Fragmento del documento -
***
La capacidad de supervivencia que tenemos cuando hemos hecho todo lo posible por desarmarlo. Es fantástico que sigamos adelante como sociedad en medio de tantas contradicciones, especialmente de quienes se encargan de dirigirlo.
¿Quién domina su mente y espíritu: el historiador o el antropólogo?
No sabría decirle cuál es la diferencia, ejerzo las dos disciplinas entremezcladas por completo. He recorrido el Perú haciendo trabajo de campo, trepando montañas de 4.000 m.s.n.m. y en la orilla del mar, en un afán de escuchar a la gente hablar de sí misma. Pero, al mismo tiempo, aprovecho esos encuentros para contrastar lo que investigo en archivos antiguos y así entender cómo ese hombre o esa mujer reflejan la historia de sus antepasados. Creo que mi trabajo ha sido mirar el Perú desde la arista más íntima posible.
Cuenta en el libro que su abuela materna fue determinante al cultivar su interés por los mitos y las leyendas.
Yo viví períodos largos con mi abuela, que era natural de un pueblo perdido de Áncash. Ella fue una de mis mayores referencias de cariños y relatos antes de dormir. Me contaba cuentos de aparecidos, fantasmas, demonios. ¡A otros chicos les parecería impensable! Pero a mí me arrullaban…
Los primeros relatos maravillosos sobre el Perú.
Eso y mucho más. Ellos me introdujeron a un mundo diferente al de la vida cotidiana. Yo me crié en un callejón del Centro de Lima, en una situación bastante difícil, por decirlo elegantemente. Fui a muchos colegios muy malos. De milagro, terminé secundaria sin repetir año e incluso ingresé a la universidad. Fue asombroso empezar a escuchar que las historias que me contaban en la niñez tenían un valor muy grande en el ámbito de las ciencias sociales de cualquier parte del mundo. En mi juventud, luego, oiría relatos asombrosos de gente mayor, otros “abuelos” académicos como Luis Valcárcel, a cuya casa iba seguido... También recibí el cariño total de María Rostworowski y tuve la amistad de José María Arguedas.
***
Datos registrados -
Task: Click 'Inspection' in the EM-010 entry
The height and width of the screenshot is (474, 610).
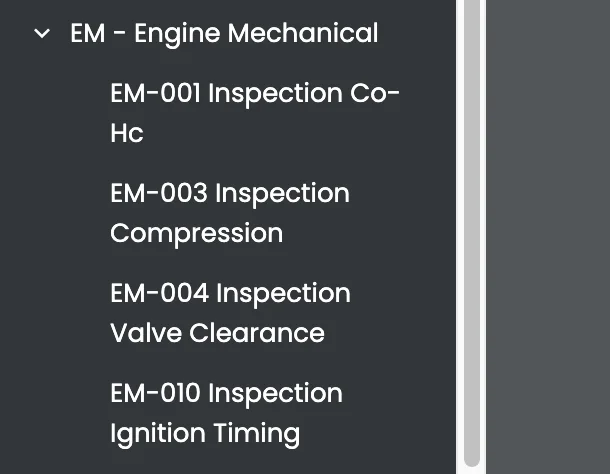Action: pyautogui.click(x=278, y=393)
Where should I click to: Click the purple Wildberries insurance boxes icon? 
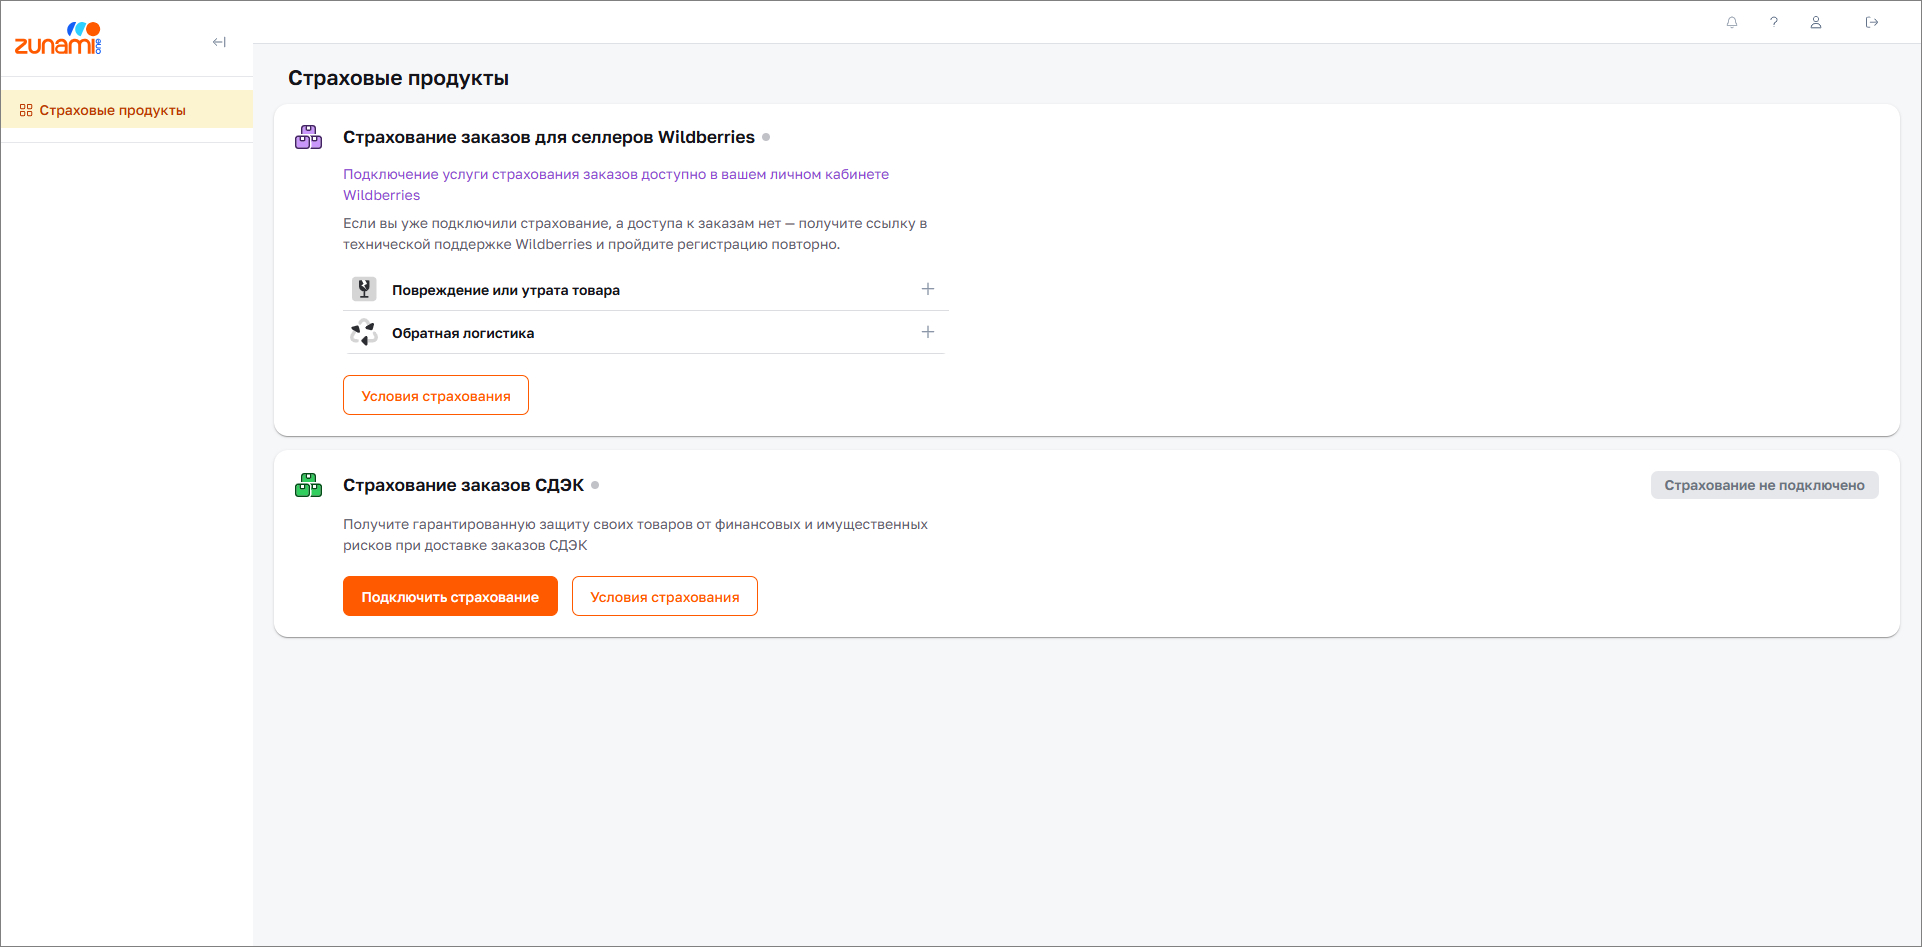308,137
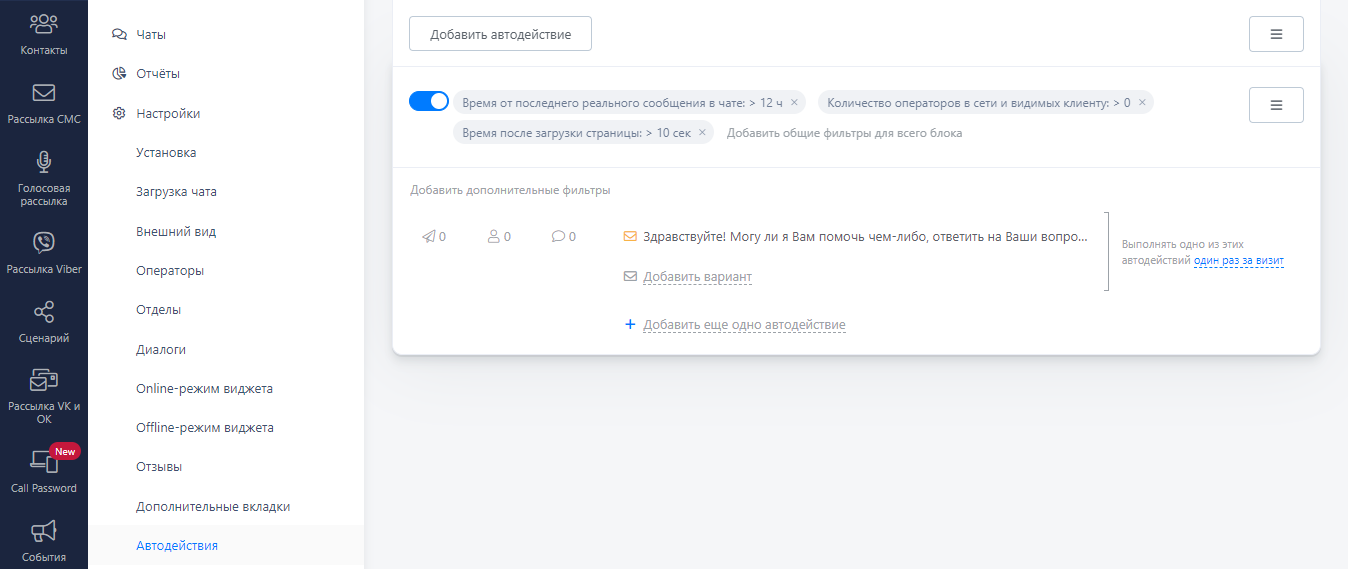Remove the '> 12 ч' time filter
The image size is (1348, 569).
click(794, 103)
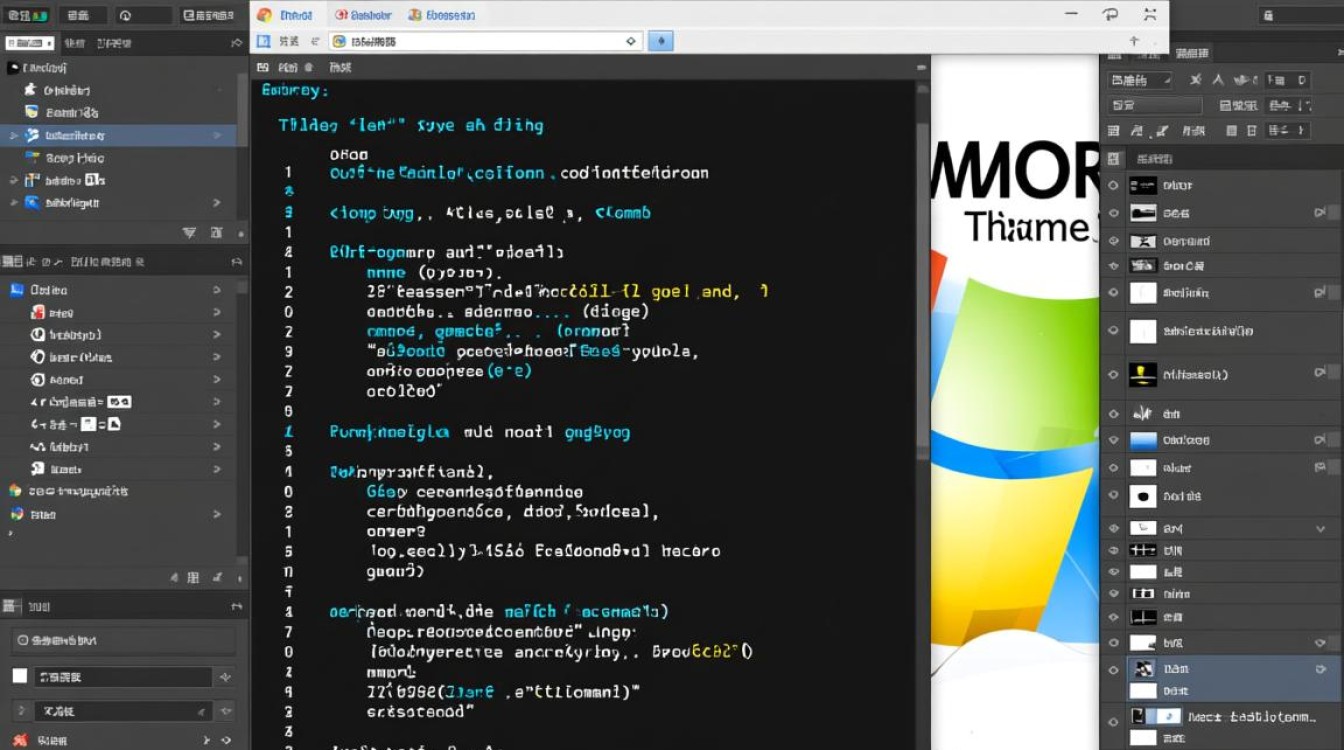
***
Tareas del ejercicio -
(A) Según la entrevista, ¿de dónde era natural la abuela de la persona entrevistada?
(B) Cita textualmente el pasaje de la entrevista que va desde "Yo viví períodos" hasta "sobre el Perú.".
(C) Explica, de acuerdo con la entrevista, para qué aprovecha la persona entrevistada sus encuentros con la gente durante el trabajo de campo.

Resultados -
(A) Era natural de un pueblo perdido de Áncash.

(B)
Yo viví períodos largos con mi abuela, que era natural de un pueblo perdido de Áncash. Ella fue una de mis mayores referencias de cariños y relatos antes de dormir. Me contaba cuentos de aparecidos, fantasmas, demonios. ¡A otros chicos les parecería impensable! Pero a mí me arrullaban…
Los primeros relatos maravillosos sobre el Perú.

(C) Los aprovecha para contrastar lo que investiga en archivos antiguos. Así busca entender cómo ese hombre o esa mujer reflejan la historia de sus antepasados.